In 1970, after an extremely tense year in Montreal, where the power of the revolutionary movement had led the liberal government to ban assemblies (using laws of emergency in many ways similar to those used in 2012), the FLQ launched an operation aimed at expanding outside the metropolis to the distant regions of Quebec. In order to connect to embryonic struggles in different parts of the territory, FLQ cells opened a series of spaces across the province, strategically situated on the road taken by vacationers in the summertime. Some of these places, like the Maison du Pêcheur on the Gaspesian coastline or the Ferme du Petit Québec Libre in the Eastern Townships—initially established by the Free Jazz Ensemble of Quebec, whose musical experimentations colored political ones—attracted hordes of young people to issues of counterculture as well as activists in the area, and provoked aggressive confrontations with local bigwigs. The proliferation of these gathering points augmented the potential to form a movement by providing a series of zones of open condensation.

In the summer of 1970, having extended its decentralized network from Montreal to the whole province, and benefiting from considerable support from the general population despite its violent tactics, the network of the FLQ and its allies gave the authorities serious cause for concern. This was especially true since its conception of independence did not involve the idea of constituting a state—and hence, any possibility of political negotiation—but rather obtaining independence promptly and through action, instantiated through a network of communes, armed groups, and popular committees. Moreover, this network was tuned into struggles on an international level, through its alliances with the National Liberation Front in Algeria (where the FLQ had an “embassy”), the Popular Front for the Liberation of Palestine, the Black Panther Party and various groups of the American New Left, in a unique confluence where the most ardent nationalists turned out to be the most significant internationalists. It was at that moment that the concept of a “nation” became more of a call for genuine experimentation than an institutional demand.

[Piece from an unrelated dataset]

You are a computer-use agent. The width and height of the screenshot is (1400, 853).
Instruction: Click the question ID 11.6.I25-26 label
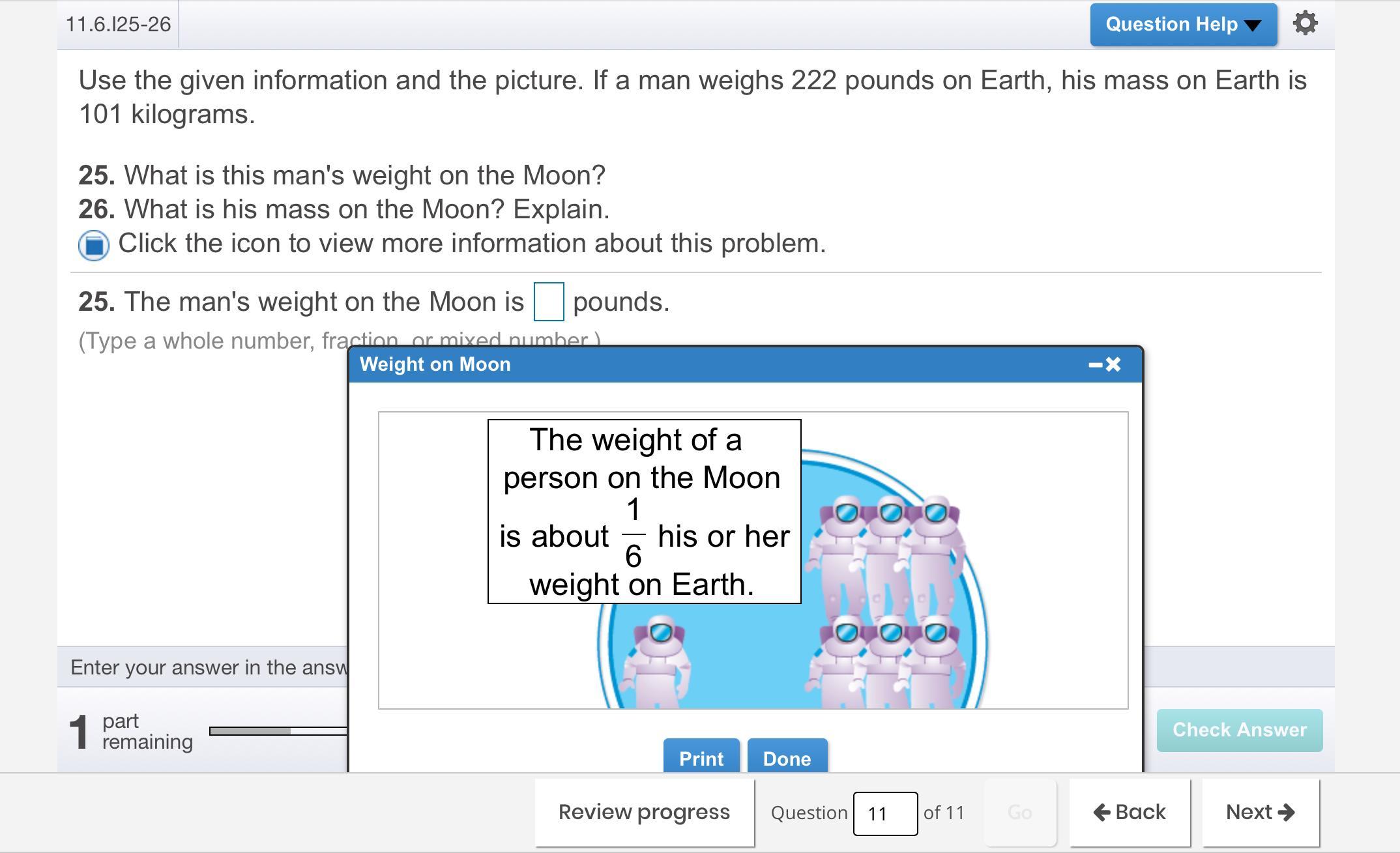click(x=118, y=25)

In September 1970, following a hot summer throughout the province, the Liberation cell of the FLQ kidnapped the British diplomat James Richard Cross, demanding the liberation of their political prisoners in exchange for his release. The FLQ followed the example of their Palestinian comrades—with whom many of their members had trained—choosing kidnapping as a strategy for mounting tension. Faced with the authorities’ refusal to negotiate, the FLQ’s Chénier cell doubled the stakes by kidnapping the minister of labor, Pierre Laporte, known for his links with the mafia and his crackdowns against the labor movement. In response, on October 16, 1970, the Canadian government, directed by Pierre Elliott Trudeau (the father of current prime minister Justin Trudeau), decreed the War Measures Act, instituting a state of emergency suspending civil rights and sending the Canadian army into the streets of Quebec. Some five hundred arrests and warrantless searches of the extreme separatist Left were made. Within weeks, this vast shock operation succeeded in criminalizing all the militant organizations—even locking up union leaders—and scaring away their partisans, provoking a demoralization of the revolutionary movement.

The three letters FLQ soon became nothing more than a foil that History strove to reduce to a few political hotheads to cover up the vast array of those silenced by the state of emergency. October 1970 broke the alliance that was constructed among heterogeneous forms. The most striking example is the rupture that took place between the Far Left and the counterculture, the former of which later took the form of a rigid Marxism-Leninism, and the latter of which was characterized by a return to the land and a mystic new-age delirium.